Martin Ulrich Jendrischik, Jahrgang 1977, beschäftigt sich seit mehr als 15 Jahren als Journalist und Kommunikationsberater mit sauberen Technologien. 2009 gründete er Cleanthinking.de – Sauber in die Zukunft. Im Zentrum steht die Frage, wie Cleantech dazu beitragen kann, das Klimaproblem zu lösen. Die oft als sozial-ökologische Wandelprozesse beschriebenen Veränderungen begleitet der Autor und Diplom-Kaufmann Jendrischik intensiv. Als „Clean Planet Advocat“ bringt sich der gebürtige Heidelberger nicht nur in sozialen Netzwerken wie Twitter / X oder Linkedin und Facebook über die Cleanthinking-Kanäle ein.
Statt sich zu freuen, dass wir als Deutschland solche Möglichkeiten haben und die Technologie, wird vom Deutschen Miesepeter erstmal rumgemeckert und alles in Frage gestellt… „es gibt schon zu viele, zu laute Züge“ … bla bla bla… Die gleiche Debatte wie mit den Windrädern. Windräder sind toll !!ABER NICHT BEI MIR!! Meine Gott: Mann muss auch mal was wagen und alles, was man über diese Technologie liest, scheint deutlich mehr Vorteile zu haben, als die Alternativen.
Die 4359€/t LHM sind OPEX, also Operation Expenses – da sind keine Anlagenkosten eingerechnet.
Die Investitionskosten sind die CAPEX = 1496 M€. Daher ist die Aussage mit dem Handycap falsch!
Danke, „Mr. Spock“.
Ich habe es deutlicher formuliert. Ein Handicap sind 1,5 Milliarden Investitionskosten aber dennoch.
Morgengrüße, Martin Jendrischik
Es soll in dem von den Pfalzwerken gekauften Geothermikraftwerk Insheim eine Pilotanlage zur Gewinnung von Lithiumhydroxid gebaut werden. Insheim nicht Ingelheim.
Gruß Frank
Korrekt, danke. Ist geändert.
Was bedeutet die Lithium Gewinnung aus Thermalwasser für das Grundwasser?
Was bedeutet die industrielle Verarbeitung des Thermalwassers für unsere Trinkwasservorräte?
Entstehen bei der Filterung des Lithium aus dem Thermalwasser Schadstoffe, die irgendwo entsorgt werden müssten?
Wird für Lithium aus Thermalwasser ein Preisvorteil gegenüber Lithium aus weit entferntem Bergbau erwartet?
Wie wird das Lithium von der Pfalz zu den Autofabriken transportiert?
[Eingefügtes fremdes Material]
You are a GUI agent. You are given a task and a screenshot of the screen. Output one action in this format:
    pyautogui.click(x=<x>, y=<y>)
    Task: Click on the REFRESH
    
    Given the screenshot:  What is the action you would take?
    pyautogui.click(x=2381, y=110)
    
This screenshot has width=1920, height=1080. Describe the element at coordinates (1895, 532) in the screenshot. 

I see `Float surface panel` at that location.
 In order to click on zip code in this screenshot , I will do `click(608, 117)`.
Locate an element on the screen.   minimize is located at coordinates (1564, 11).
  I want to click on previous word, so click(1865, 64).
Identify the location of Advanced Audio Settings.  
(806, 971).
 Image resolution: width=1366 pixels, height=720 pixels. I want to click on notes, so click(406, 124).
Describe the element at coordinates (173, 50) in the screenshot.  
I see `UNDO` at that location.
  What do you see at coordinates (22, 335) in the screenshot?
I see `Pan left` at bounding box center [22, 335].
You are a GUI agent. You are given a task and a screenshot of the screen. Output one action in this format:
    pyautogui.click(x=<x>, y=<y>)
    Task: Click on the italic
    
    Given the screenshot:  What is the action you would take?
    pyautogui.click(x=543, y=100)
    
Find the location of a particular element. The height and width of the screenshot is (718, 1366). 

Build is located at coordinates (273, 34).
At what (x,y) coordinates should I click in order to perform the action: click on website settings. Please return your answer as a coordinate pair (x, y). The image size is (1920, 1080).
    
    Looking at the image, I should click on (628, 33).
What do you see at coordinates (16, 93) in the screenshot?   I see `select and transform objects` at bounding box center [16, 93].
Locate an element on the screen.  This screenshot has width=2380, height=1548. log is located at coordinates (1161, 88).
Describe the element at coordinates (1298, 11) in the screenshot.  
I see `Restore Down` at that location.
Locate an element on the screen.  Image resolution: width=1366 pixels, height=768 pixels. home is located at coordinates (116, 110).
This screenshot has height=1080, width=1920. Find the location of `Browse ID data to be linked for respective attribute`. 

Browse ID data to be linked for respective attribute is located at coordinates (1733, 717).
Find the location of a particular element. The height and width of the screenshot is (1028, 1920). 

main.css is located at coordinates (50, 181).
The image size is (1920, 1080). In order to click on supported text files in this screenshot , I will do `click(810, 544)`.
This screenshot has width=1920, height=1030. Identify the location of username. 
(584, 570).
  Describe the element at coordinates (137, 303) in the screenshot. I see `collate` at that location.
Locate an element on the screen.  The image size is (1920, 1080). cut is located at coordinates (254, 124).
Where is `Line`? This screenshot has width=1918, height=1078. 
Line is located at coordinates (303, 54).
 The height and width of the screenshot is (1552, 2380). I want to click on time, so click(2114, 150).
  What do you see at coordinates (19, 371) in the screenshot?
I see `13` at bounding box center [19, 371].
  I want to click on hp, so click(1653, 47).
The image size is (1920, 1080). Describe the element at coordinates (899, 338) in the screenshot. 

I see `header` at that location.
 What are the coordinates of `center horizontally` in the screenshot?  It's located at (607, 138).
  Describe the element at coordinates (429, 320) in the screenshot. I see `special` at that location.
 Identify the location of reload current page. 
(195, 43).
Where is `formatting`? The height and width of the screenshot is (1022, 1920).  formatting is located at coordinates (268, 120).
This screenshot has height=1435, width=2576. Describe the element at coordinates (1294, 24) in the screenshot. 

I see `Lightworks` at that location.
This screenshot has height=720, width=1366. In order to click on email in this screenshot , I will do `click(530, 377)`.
Im Rheintal gibt es ja schon jetzt zu fiel und zu lauten Eisenbahn-Güterverkehr.
Hallo Wolfgang,
bitte richten Sie Ihre Fragen direkt an die beteiligten Unternehmen.
Martin Jendrischik
Moin, mal ein paar technische Infos von einem, der nichts mit den Unternehmen zu tun hat. Aber Verfahrenstechniker ist und sich mit diversen Aufbereitung (Downstream) ganz gut auskennt.
Man leitet Thermalwasser über einen „Absorber“, der viel lieber Lithium absorbiert als Natrium. Der Rest des Wassers (also quasi alles, weil Milligramm je Liter an Lithium) geht zurück. Ist der Absorber voll (ähnlich den Brita Filtern wegen Kalzium und Magnesium), dann wird der statt weggeworfen mit einer Säure wie Salzsäure oder Schwefelsäure regeneriert. Die Lösung dann enthält bei Salzsäure zum Beispiel Lithiumchlorid, was nachfolgend aufkonzentriert und eingedampft und / oder umgefällt wird. Gängig ist Verdampfungskristallisation nebst Fällung mit CO2 oder auch Elektrodialyse zu Lithiumhydroxid. Und ich hab sicher noch Optionen vergessen.
Direkt angesprochen: Lithium aus Geothermie hat mit Fracking exakt nichts zu tun. Außer dass gebohrt wird. Es wird nur ein Ion aus dem Wasserloop eines Gothermiekraftwerks anteilig entfernt und verwertet. Es werden keine Chemikalien oder sowas eingeleitet weil vollkommen überflüssig. Lithium löst sich wie sonstwas im Wasser. Was sowieso im „Loop“ des Krafwerks läuft.